In 2024, the government's production metric for GDP showed 9.2%GDP growth, 47 per cent higher than GDP by expenditure metric of 4.9% Gowda said.
"In the first half of 2025-26, manufacturing reportedly grew at 8.4%. But the Index of Eight Core Industries showed only 2.9% growth," he said.
Gowda slammed the government over the falling value of the rupee, saying the rupee has been Asia's worst performing currency in 2025.
"In 4 of 10 months of 2025, net FDI was negative. More investors withdrew money and more Indian money was invested abroad compared to foreign investments into India," he said.
Between 2017-18 and 2023-24, share of workers in manufacturing fell from 12.1% to 11.4%, he said.
"What happened to Make in India? Agriculture's share rose from 44.1% to 46.1%... Job growth is concentrated in low value, informal, and gig economy," Gowda said.
Flagging the issue of "rising inequality", Gowda said the top 10% capture 58 per cent of national income; the bottom half gets only 15%.
"Top 10% own 65 per cent of India's wealth; bottom half own 6.4% top 1% own 40%," he said.
Gowda said 4 of 5 Indians subsist on less than ₹200 per day. One third subsist on less than ₹100/day. Net household financial savings are at a five-decade low of 5.2% household debt is sharply up to 41% from 35% in 2019," Gowda said.
People pay more direct tax than corporates - up from 38.1% in FY14 to 53.4% in FY24, he said.

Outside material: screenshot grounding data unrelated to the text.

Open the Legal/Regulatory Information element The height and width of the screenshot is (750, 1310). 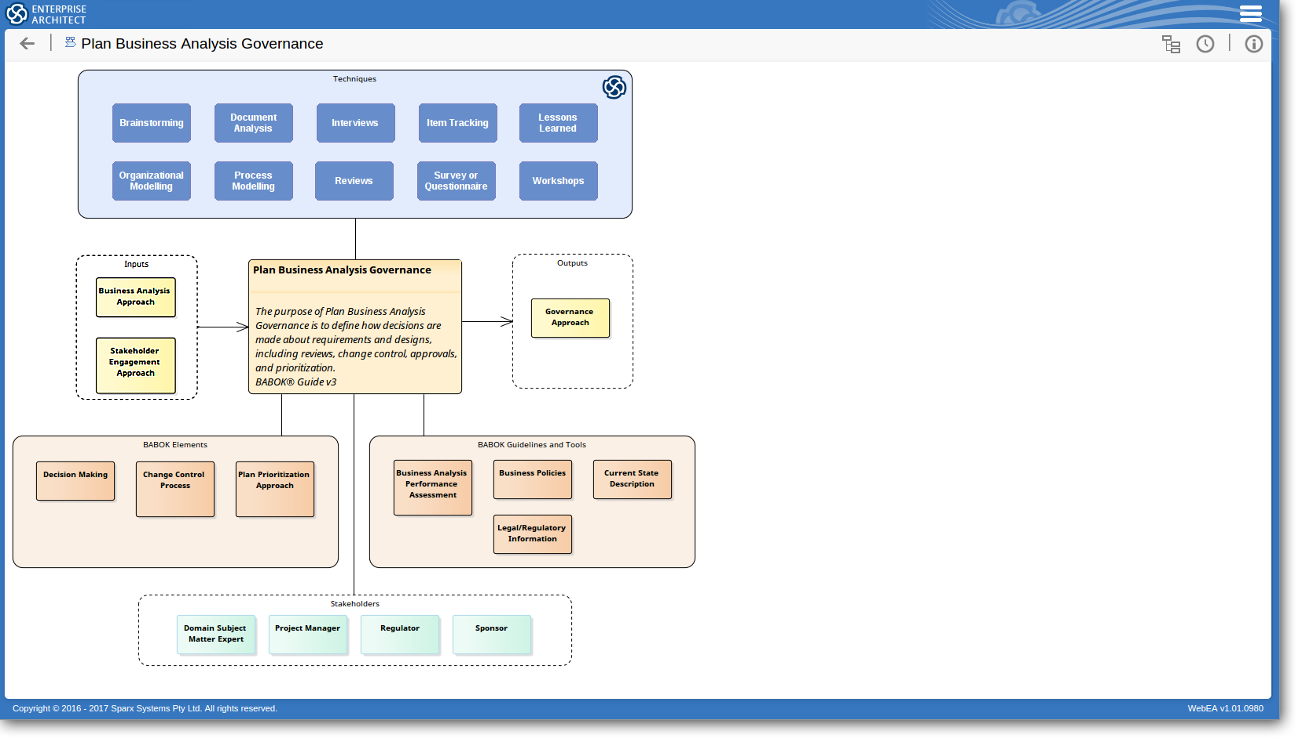pos(532,534)
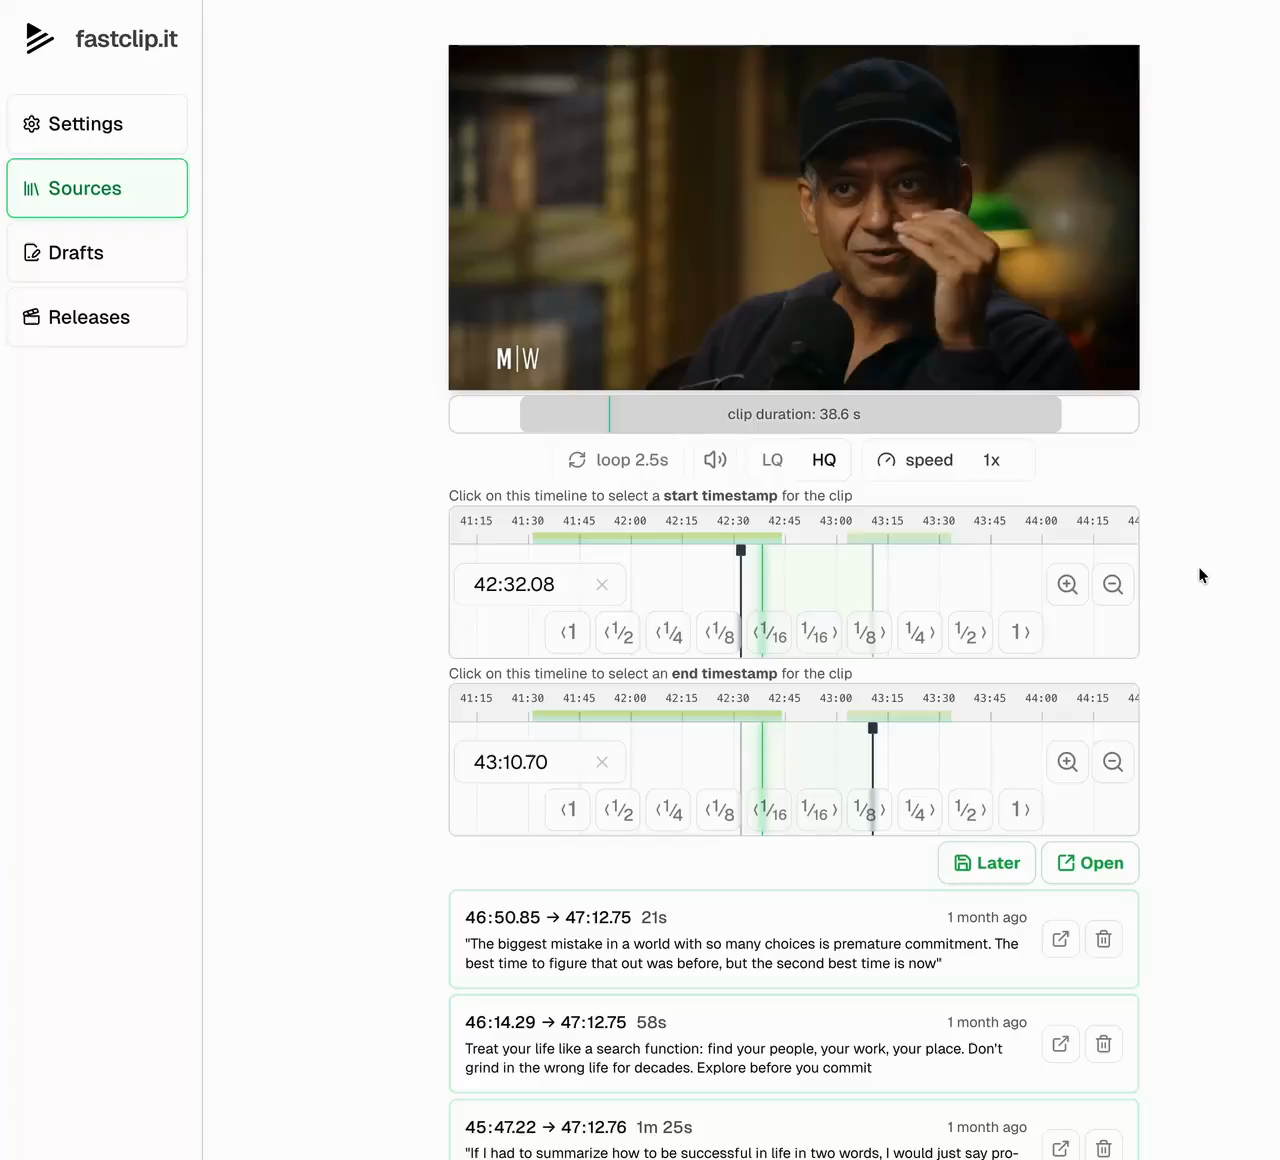Viewport: 1280px width, 1160px height.
Task: Switch video quality to LQ
Action: coord(772,460)
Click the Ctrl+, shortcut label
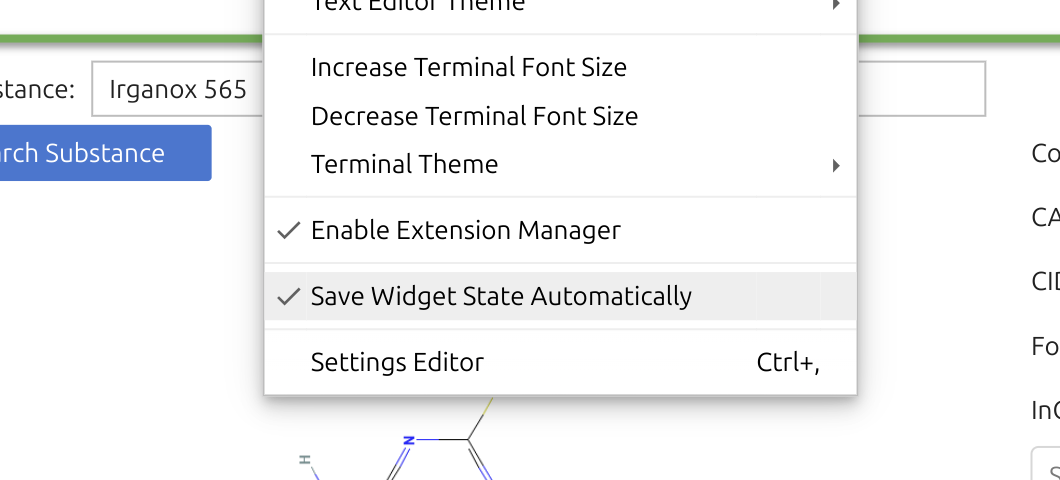 [x=788, y=363]
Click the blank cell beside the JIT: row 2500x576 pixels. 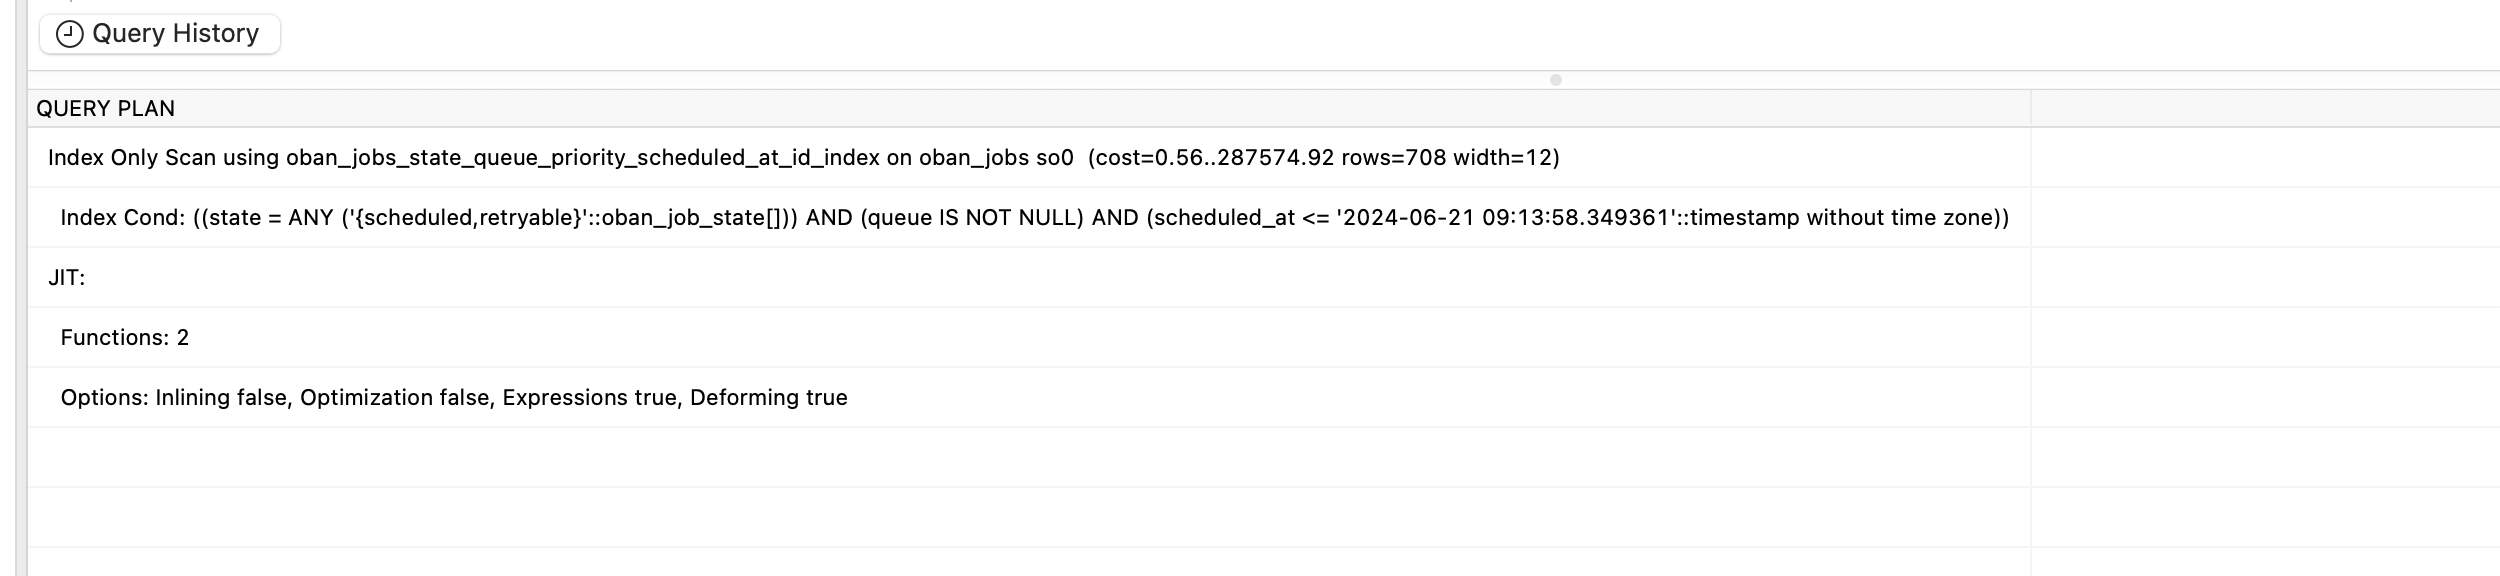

Dubey said: "Growth that benefits only a few is not success. It is a warning sign. Rising inequality and shrinking welfare are the clearest markers of massive economic mismanagement." "But fundamentally good policy begins with honest data. We ask the government to place the real numbers before the country, not manipulated figures that mislead the people," he said.
Dubey also flagged "failures" of the Make in India initiative by pointing to the decline in manufacturing and the challenges faced by MSMEs.
He said the poor people's biggest support was MGNREGA which is now "under assault" from the Modi government.